The motivation for cyberattacks on manufacturers are varied. They range from financial fraud to industrial espionage (an example of espionage would be the theft of detailed product or equipment plans to be fed to a pressure die casting machine). The following tips can help manufacturers reduce the likelihood of a successful attack.
- Start at the Top Like any other company initiative, successful cybersecurity is dependent on management buy-in. If the people at the top of the organization do not set the right tone in word and deed, it becomes harder to motivate staff lower down the hierarchy to do the right thing. Cybersecurity cannot be left to the CIO or the technology department alone. In fact, communication on cyber matters should occasionally come from the CEO’s office. That will get employees to see the seriousness of the issue and align their behavior accordingly.
- Perform a Broad Risk Assessment Conduct an exhaustive cyber risk assessment that covers the industrial control systems, ERP systems and any standalone systems. The assessment should be done at least once every six months in order to capture vulnerabilities that have been introduced by changes to the operating environment. The risk assessment should not only cover traditional cyber risks like password management and firewall configuration but should delve into more manufacturing-related risks such as IP protection.
- Circulate Cyber Risk Reports A cyber risk assessment report is of no use if it all it does is gather dust on an office shelf. Instead, enterprise risk reports including remedial action roadmaps should be shared with the board and executive leadership. There should be a high level discussion of the key sticking points with a view to demonstrating impact and identifying areas of priority in resource allocation. Decisions can then be made that take cognizance of the manufacturer’s risk posture and risk tolerance goals.
- Built-in Security All new manufacturing equipment, software and connected products must be evaluated for compliance and coherence with the company’s cyber risk program. Since the acquisition and deployment of major equipment and software will usually be done by a special project team, always confirm that there’s the requisite cyber security talent in this team. This will ensure security considerations are a decisive factor in the acquisition from the get go.

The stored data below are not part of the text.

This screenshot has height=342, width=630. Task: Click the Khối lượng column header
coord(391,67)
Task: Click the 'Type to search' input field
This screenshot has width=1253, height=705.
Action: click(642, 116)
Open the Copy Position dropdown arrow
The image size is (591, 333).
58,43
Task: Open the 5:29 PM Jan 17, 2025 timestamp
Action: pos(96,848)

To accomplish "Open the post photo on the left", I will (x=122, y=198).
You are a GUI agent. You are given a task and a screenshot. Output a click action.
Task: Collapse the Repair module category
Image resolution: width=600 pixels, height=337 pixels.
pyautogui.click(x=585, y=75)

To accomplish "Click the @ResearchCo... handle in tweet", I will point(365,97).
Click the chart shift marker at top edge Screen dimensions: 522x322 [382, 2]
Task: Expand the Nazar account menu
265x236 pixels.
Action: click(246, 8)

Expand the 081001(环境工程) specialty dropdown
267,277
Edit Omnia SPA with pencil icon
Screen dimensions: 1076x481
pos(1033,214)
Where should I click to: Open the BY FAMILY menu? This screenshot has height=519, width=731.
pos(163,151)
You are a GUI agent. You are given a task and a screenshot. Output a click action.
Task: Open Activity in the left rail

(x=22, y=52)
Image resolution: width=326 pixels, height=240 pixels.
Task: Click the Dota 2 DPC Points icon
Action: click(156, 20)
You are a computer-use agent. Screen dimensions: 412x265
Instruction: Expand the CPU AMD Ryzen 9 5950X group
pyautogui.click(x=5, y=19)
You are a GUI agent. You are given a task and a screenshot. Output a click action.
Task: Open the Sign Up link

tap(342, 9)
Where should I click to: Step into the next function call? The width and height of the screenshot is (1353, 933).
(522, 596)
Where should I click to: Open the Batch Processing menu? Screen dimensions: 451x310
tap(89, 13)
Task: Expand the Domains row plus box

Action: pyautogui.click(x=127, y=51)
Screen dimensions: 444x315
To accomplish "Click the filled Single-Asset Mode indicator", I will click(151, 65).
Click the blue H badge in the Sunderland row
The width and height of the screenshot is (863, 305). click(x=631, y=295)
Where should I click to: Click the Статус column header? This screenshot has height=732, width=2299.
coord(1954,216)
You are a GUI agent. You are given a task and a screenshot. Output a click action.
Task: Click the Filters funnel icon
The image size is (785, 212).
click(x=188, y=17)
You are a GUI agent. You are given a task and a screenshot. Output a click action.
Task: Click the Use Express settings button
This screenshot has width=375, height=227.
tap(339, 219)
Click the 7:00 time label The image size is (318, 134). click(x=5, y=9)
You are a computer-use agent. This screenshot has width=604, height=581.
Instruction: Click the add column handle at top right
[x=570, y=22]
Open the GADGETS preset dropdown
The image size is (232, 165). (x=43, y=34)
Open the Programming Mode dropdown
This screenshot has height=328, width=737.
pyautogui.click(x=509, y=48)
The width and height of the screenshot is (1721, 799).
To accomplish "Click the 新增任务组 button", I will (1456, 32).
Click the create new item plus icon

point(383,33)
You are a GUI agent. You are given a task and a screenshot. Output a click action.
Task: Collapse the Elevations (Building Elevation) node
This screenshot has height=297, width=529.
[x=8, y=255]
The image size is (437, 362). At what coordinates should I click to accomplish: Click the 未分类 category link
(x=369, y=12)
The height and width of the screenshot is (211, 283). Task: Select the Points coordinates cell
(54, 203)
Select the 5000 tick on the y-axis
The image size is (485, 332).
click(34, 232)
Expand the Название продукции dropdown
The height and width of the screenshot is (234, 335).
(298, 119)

- Recognize Data as an Asset The importance of cyber security can be harder to sell to the management of manufacturing companies than to leaders of service-oriented industries such as banking. Manufacturers are used to dealing with a tangible product built by tangible equipment and may thus not readily see data as a critical business asset. Yet, treating data as an indispensable asset is at the heart of any successful enterprise-wide cyber security campaign. Making sure management and staff see the business value of data and why it needs to be protected will inform the adoption of best practice on where the data is stored, how it is accessed and who can access or modify it.
- Assess Third-Party Risk The success of a manufacturing operation is dependent on the reliable partners including suppliers and service providers. In order to do business seamlessly, such third parties will sometimes need access to enterprise systems or facilities. This introduces a potential loophole for a data leak. Manufacturers must perform thorough background checks on the third parties they work with and clearly define the rules of engagement including outlining what is off limits. Third parties should be given physical access only to the areas of the facility that they need to do their work.
- Vigilant Monitoring Good organizational policies, procedures and action plans are only as good as their implementation. Create checklists, reporting procedures and escalation mechanisms that ensure existing and emerging cyber threats are caught before they spiral out of control. Regular scheduled monitoring creates an avenue for identifying loopholes that had fallen through the cracks and amend policies and procedures to mitigate against these risks.
- Recovery Planning Some of the companies that have suffered massive cyberattacks were doing the right thing and checking all the right cyber risk boxes at the time. A robust cyber security plan is no guarantee that an attack will not occur or that systems will not fail. A detailed recovery plan is required that includes what actions to take in the event that a cyberattack is suspected to have taken place. Manufacturers can increase their resiliency through war-gaming or table top simulations that envisage the worst case scenario.
- Clarify Responsibilities Many organization problems can be attributed to the absence of a specific person assuming full responsibility for a process. It should be clear who is tasked with each component of the cyber risk program including at department level. Ideally, there should be a cybersecurity champion within each department who’ll ask all the important questions whenever a new project or product is planned.
- Drive Awareness Most cybersecurity breaches are less to do with technology failures and more to do with deliberate or accidental human actions. Employees must be regularly sensitized on what their individual responsibilities are in mitigating non-technical cyber risks such as social engineering, phishing and identity theft. They should also be provided with a clear reporting path whenever they notice suspicious or unusual activity. These tips can help manufacturers deeply embed cyber risk management, identify areas of improvement and chart a road map towards a more vigilant, secure and resilient work environment.